**What is asked:** Rewrite every row, replacing "Click" with "Press" and leaving everything else as it is. Omit the pictures.

**Provided data:**
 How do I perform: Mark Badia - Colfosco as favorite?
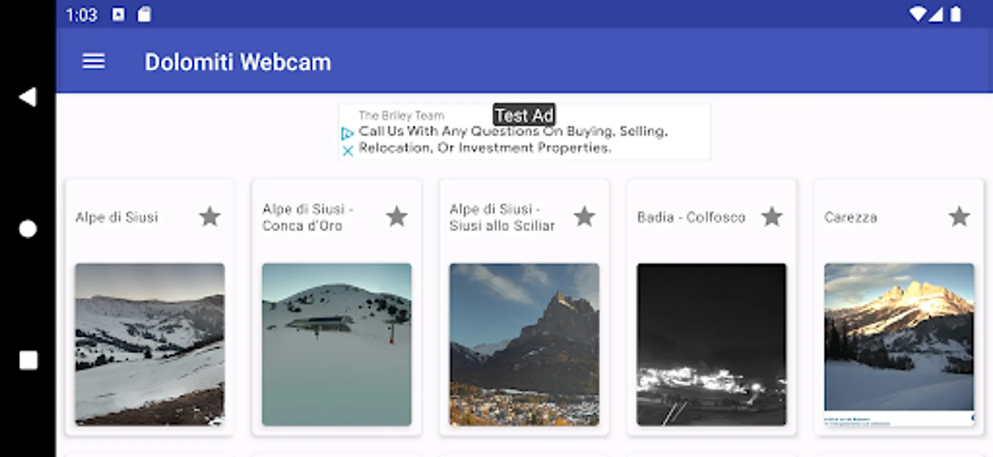pos(771,217)

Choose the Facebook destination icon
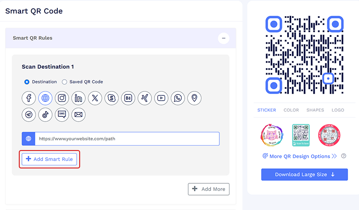[29, 98]
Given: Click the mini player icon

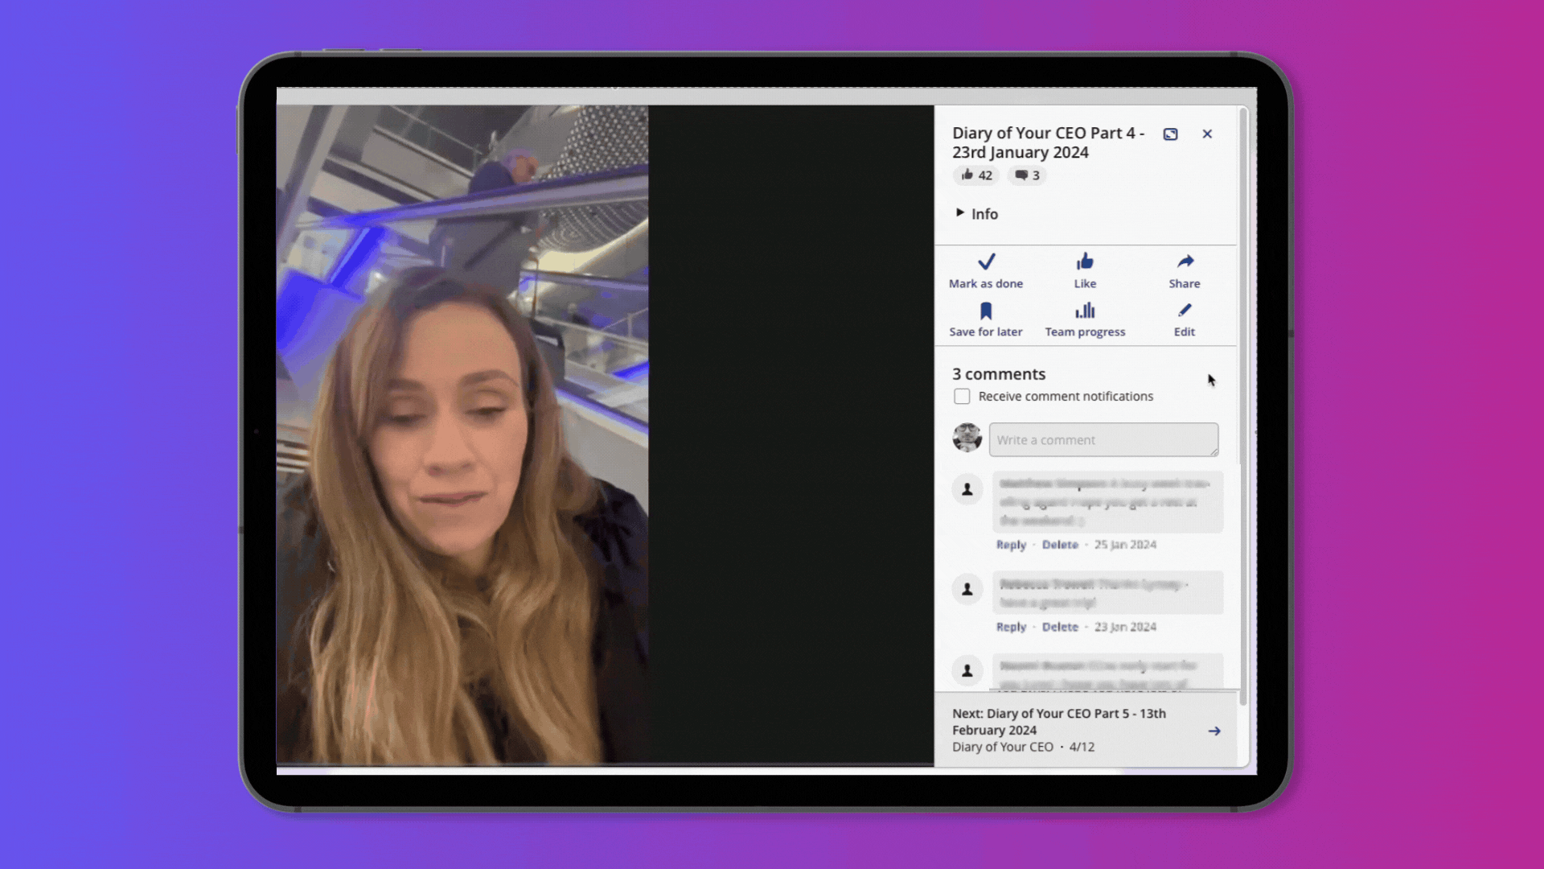Looking at the screenshot, I should tap(1171, 134).
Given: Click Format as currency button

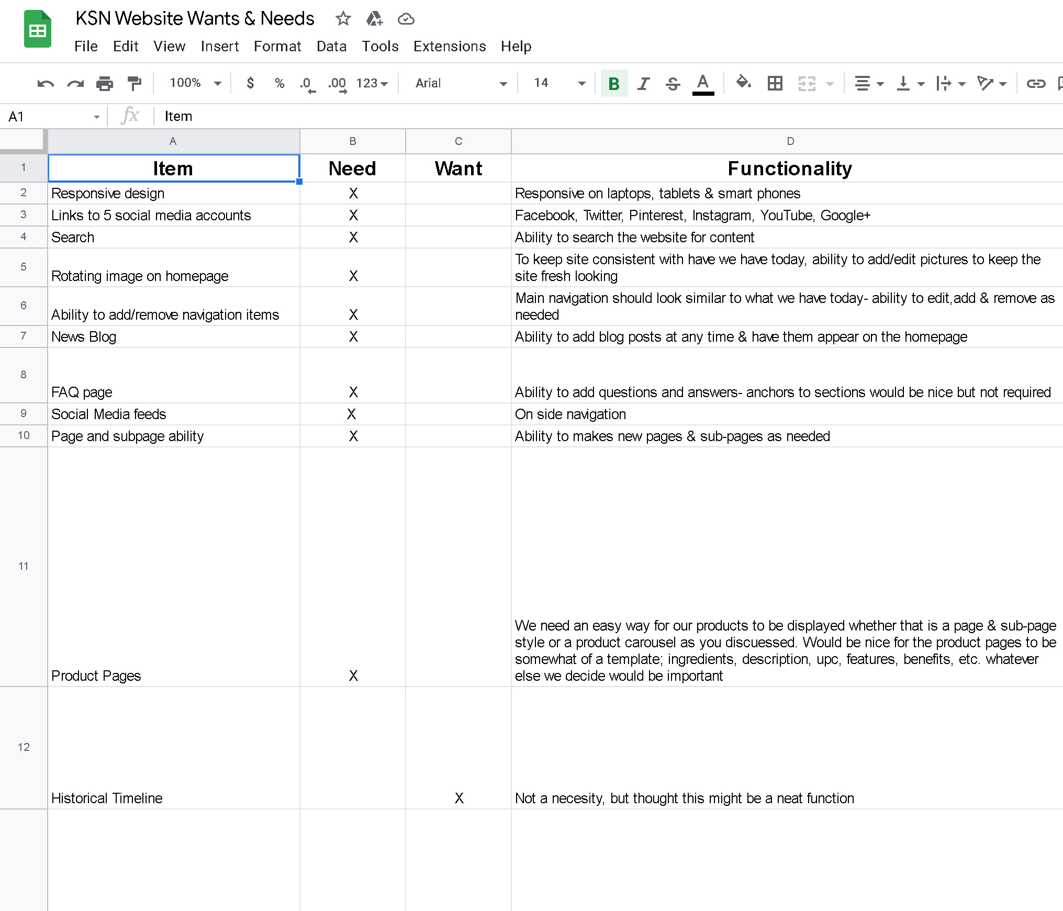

**Task result:**
 How do I perform: Mark Badia - Colfosco as favorite?
pos(771,217)

Choose the Facebook destination icon
[29, 98]
Given: Press the mini player icon

Looking at the screenshot, I should tap(1171, 134).
Given: Press Format as currency button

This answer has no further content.